Data listing
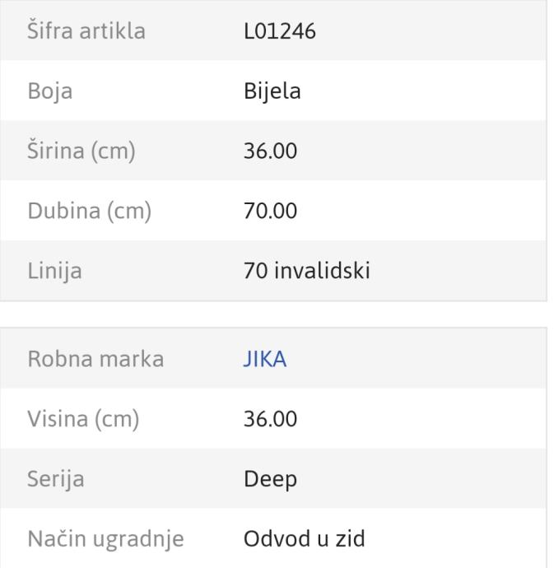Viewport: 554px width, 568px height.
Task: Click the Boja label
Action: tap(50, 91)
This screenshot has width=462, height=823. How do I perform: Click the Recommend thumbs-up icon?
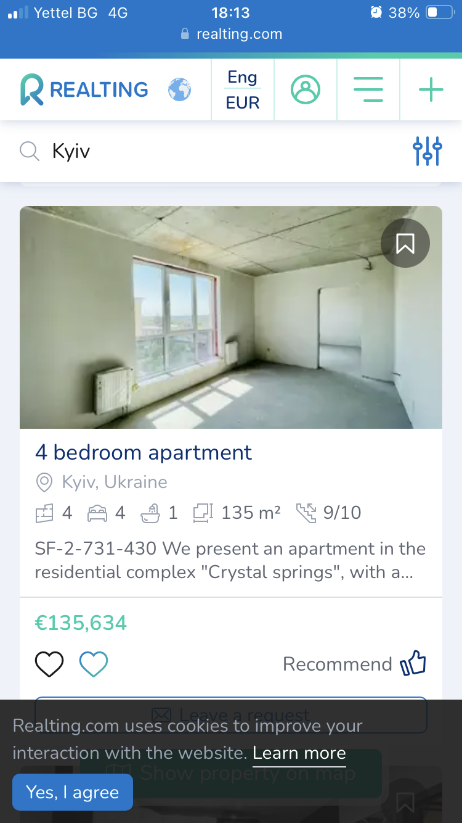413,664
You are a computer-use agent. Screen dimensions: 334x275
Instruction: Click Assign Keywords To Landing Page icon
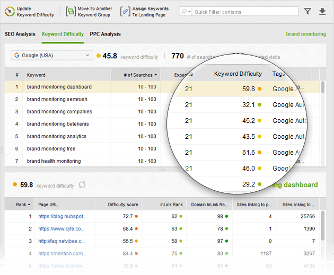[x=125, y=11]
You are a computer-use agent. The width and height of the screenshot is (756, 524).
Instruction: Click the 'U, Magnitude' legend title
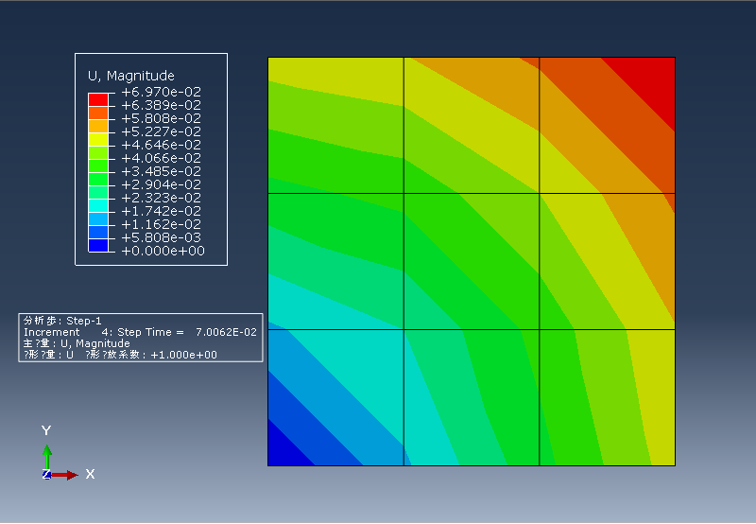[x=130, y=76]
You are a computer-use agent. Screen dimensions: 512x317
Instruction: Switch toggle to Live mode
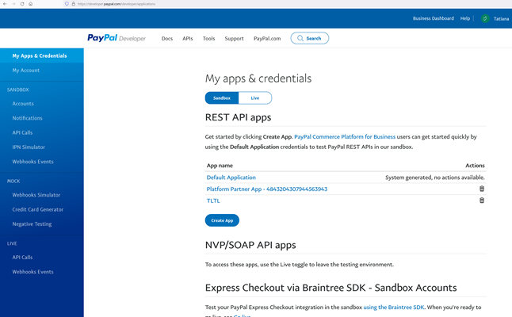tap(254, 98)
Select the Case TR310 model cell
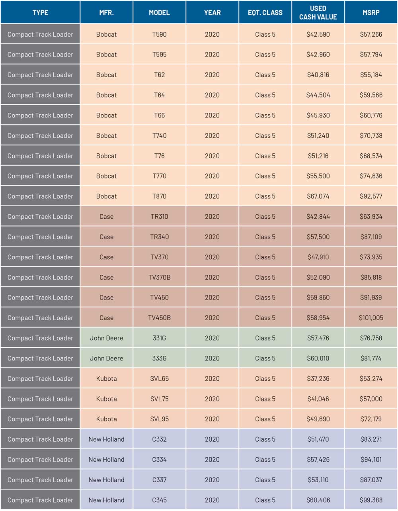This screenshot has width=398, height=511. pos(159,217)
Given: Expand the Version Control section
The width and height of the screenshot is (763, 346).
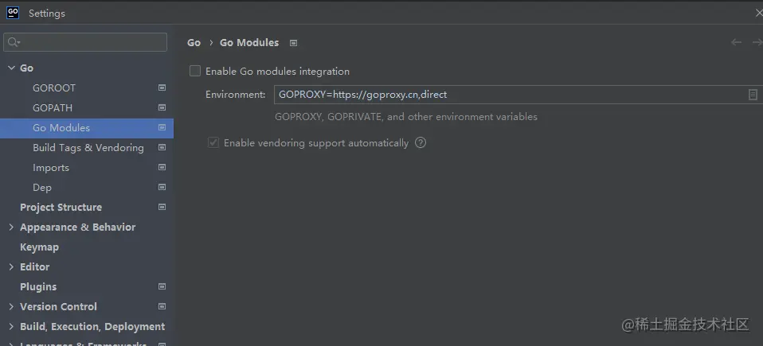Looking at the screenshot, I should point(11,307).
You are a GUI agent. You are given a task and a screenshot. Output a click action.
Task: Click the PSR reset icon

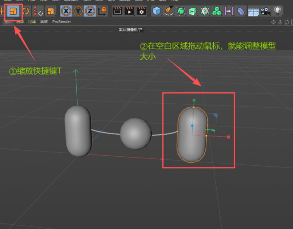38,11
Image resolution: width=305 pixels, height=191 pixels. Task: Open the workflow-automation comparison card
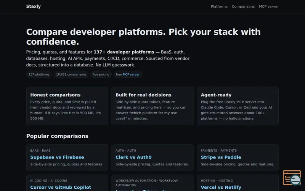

Your assignment
Exactly the lines from the one with "You are a computer-use agent. Screen dimensions: 512x317" through the end of the listing above are to be repeated, with no pictures.

Reply to the task
You are a computer-use agent. Screen dimensions: 512x317
Instruction: Switch toggle to Live mode
tap(254, 98)
Select the Case TR310 model cell
This screenshot has width=398, height=511. pos(159,217)
Given: Expand the Version Control section
The width and height of the screenshot is (763, 346).
Looking at the screenshot, I should point(11,307).
You are a GUI agent. You are given a task and a screenshot. Output a click action.
Task: Click the PSR reset icon

38,11
Image resolution: width=305 pixels, height=191 pixels. Task: Open the workflow-automation comparison card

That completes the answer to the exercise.